■ REQUIRED TASKS
**1)** Check each statement below against the plague article and answer yes or no, quoting the exact words from the article that decide it: (a) The skeleton was found in Latvia. (b) The strain in the skeleton was likely as deadly as the Black Death. (c) The bubonic plague outbreak ran from 1346 to 1353.
**2)** In the plague article, shorten the paragraph beginning "Scientists have found the earliest case" and keep its main facts.
**3)** Resume the article on the 5,000-year-old plague skeleton where it stops, writing the next few sentences in the same news style.

■ EXERCISE PASSAGE

------------------------------------------------

Black Death’s ‘earliest victim’ is 5,000-year-old skeleton found with strain of the plague – World News

Scientists have found the earliest case of a human with a strain of the Black Death bacteria that is thought to have wiped out up to half of Europe’s population in the 14th century.

The Yersinia pestis bacteria has been found in the skeleton of a male that is dated to be around 5,000 years old, in the Rinnukalns region of Latvia.

Genetic analysis on the skeleton of a hunter-gather male, called RV 2039, shows that this strain of the bacteria was unlikely to be as deadly as the Black Death.

Scientists believe that over the following thousands of years the bacteria became more lethal and leading to the outbreak from 1346 to 1353 of the bubonic plague.

The skeleton of the man, called RV 2039, was found in Latvia along with three other remains at the same site
(Image: PA)

Ben Krause-Kyora, an archaeologist at the University of Kiel, Germany, reportedly believes that this example could be “really close” to the origin of the bacteria.

------------------------------------------------

■ SUPPLIED INFORMATION

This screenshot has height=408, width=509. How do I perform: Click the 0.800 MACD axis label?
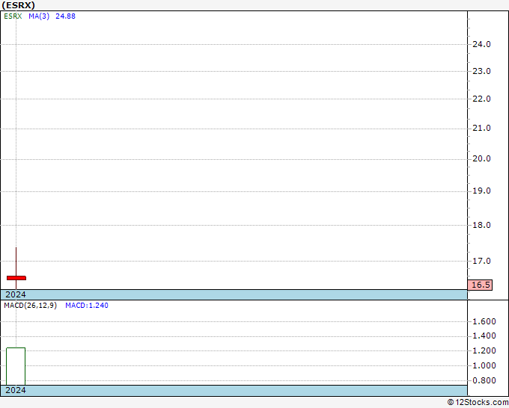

------------------------------------------------

■ ANSWERS TO THE EXERCISE
**1)**
(a) Yes: "in the Rinnukalns region of Latvia."
(b) No: "this strain of the bacteria was unlikely to be as deadly as the Black Death."
(c) Yes: "the outbreak from 1346 to 1353 of the bubonic plague."

**2)** Scientists have identified the earliest known human carrying a strain of the Black Death bacteria, which may have killed up to half of Europe's population in the 14th century.

**3)**
RV 2039 and another skeleton were found in the late 1800s in Rinnukalns and since then another two were found at the same site.

Tests by Krause-Kyora and his team have found that only RV 2039 of the four suffered from Yersinia pestis.

It is the earliest example of Yersinia pestis and experts believe that the bacteria separated from Yersinia pseudotuberculosis around 7,000 years ago.

“What’s so surprising is that we see already in this early strain more or less the complete genetic set of Y. pestis, and only a few genes are lacking,” said Krause-Kyora.

“But even a small shift in genetic settings can have a dramatic influence on virulence.”

The Black Death wiped out up to half of the population of Europe in the 14th century it is believed
(Image: PA)

Crucially for its spread, the strain found in RV 2039 didn’t have the gene responsible for transmission to human hosts, via fleas, leading to the Black Death.

It is also not clear how badly RV 2039 was affected by the bacteria although it is likely that he died from it.

But researchers think the course of the disease might have been fairly slow.

The strain found in RV 2039 didn’t have the gene responsible for transmission to human hosts
(Image: Harald Lübke / SWNS)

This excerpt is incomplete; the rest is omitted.